### WORK REQUIRED
All that is needed is the first stretch of the listing below, repeated exactly and ending with the line that contains "You are a computer-use". Pictures are to be left out.
INFORMATION SUPPLIED below:
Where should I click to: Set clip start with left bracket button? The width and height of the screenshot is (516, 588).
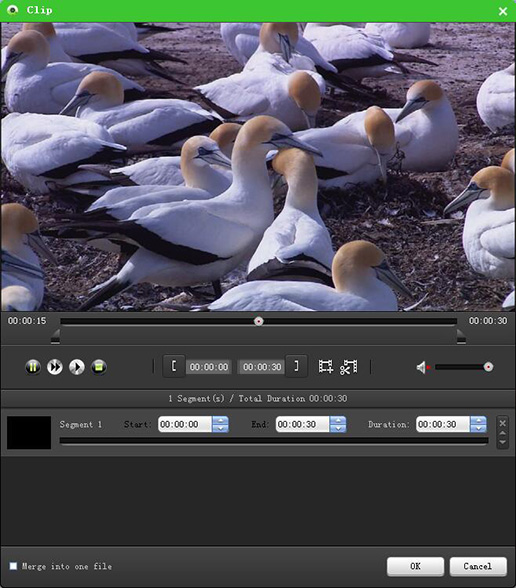pos(174,366)
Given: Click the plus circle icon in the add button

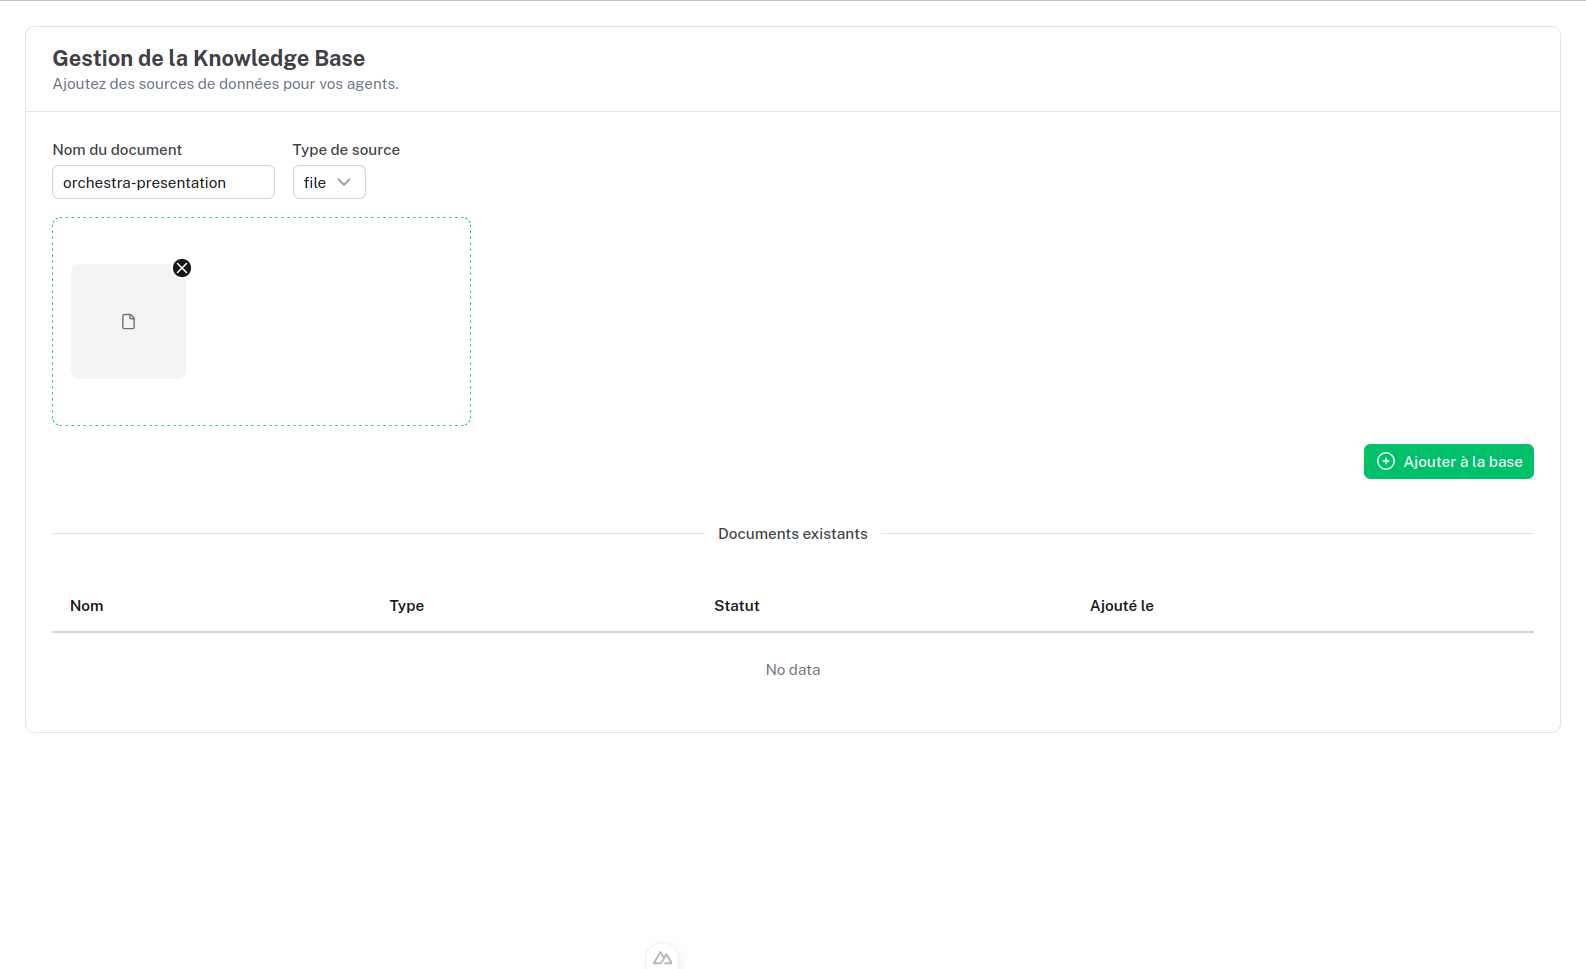Looking at the screenshot, I should (1386, 462).
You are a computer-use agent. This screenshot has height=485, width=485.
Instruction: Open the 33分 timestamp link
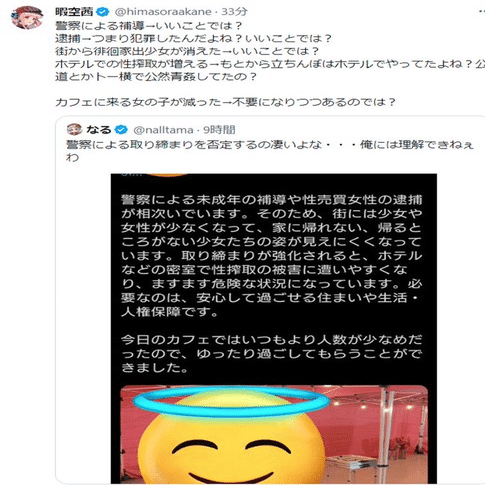[234, 12]
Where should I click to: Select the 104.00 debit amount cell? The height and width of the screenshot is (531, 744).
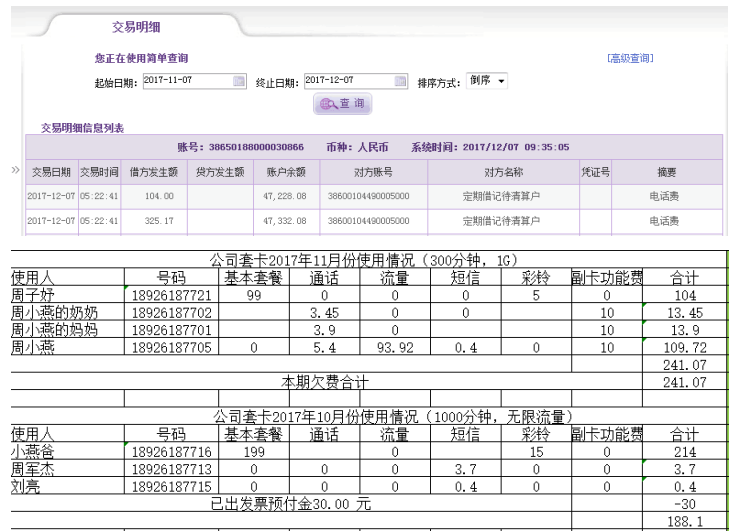[x=153, y=196]
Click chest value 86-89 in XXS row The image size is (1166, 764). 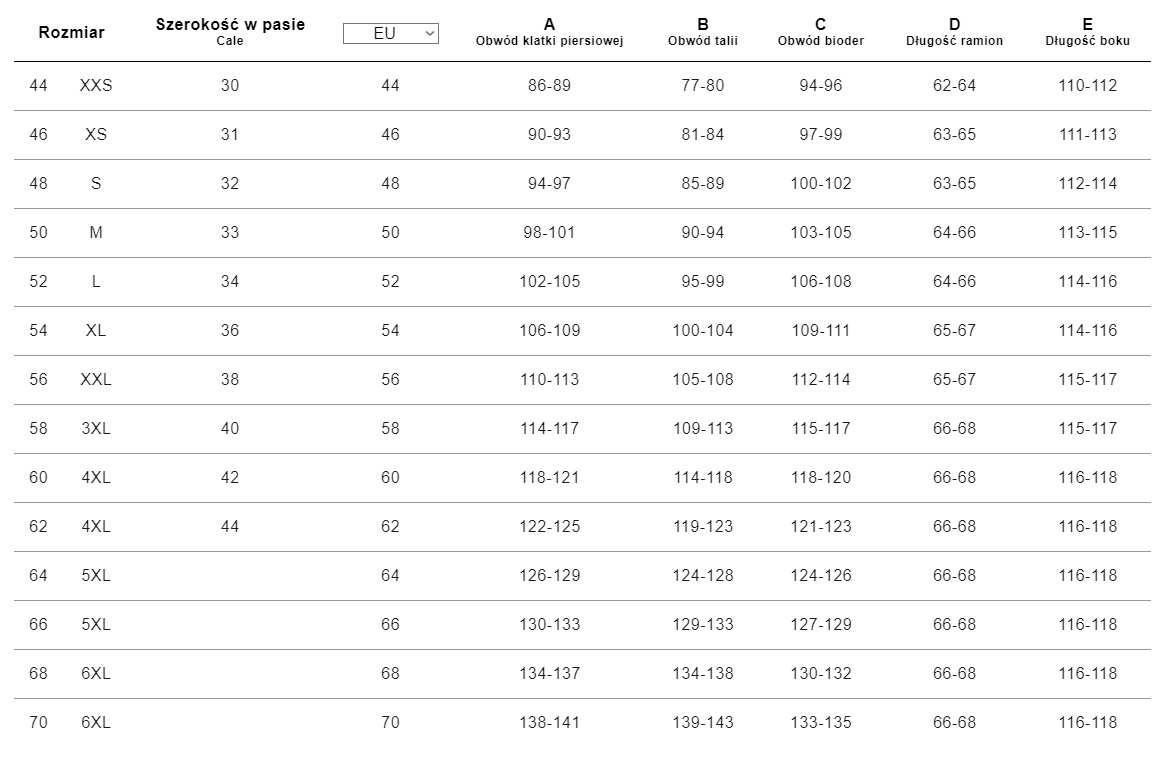[x=549, y=86]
End of INFORMATION SUPPLIED.
### RESULT OF THIS EXERCISE
Where should I click to: Set clip start with left bracket button? The width and height of the screenshot is (516, 588).
pos(174,366)
Given: Click the plus circle icon in the add button

Looking at the screenshot, I should (1386, 462).
You are a computer-use agent. This screenshot has height=485, width=485.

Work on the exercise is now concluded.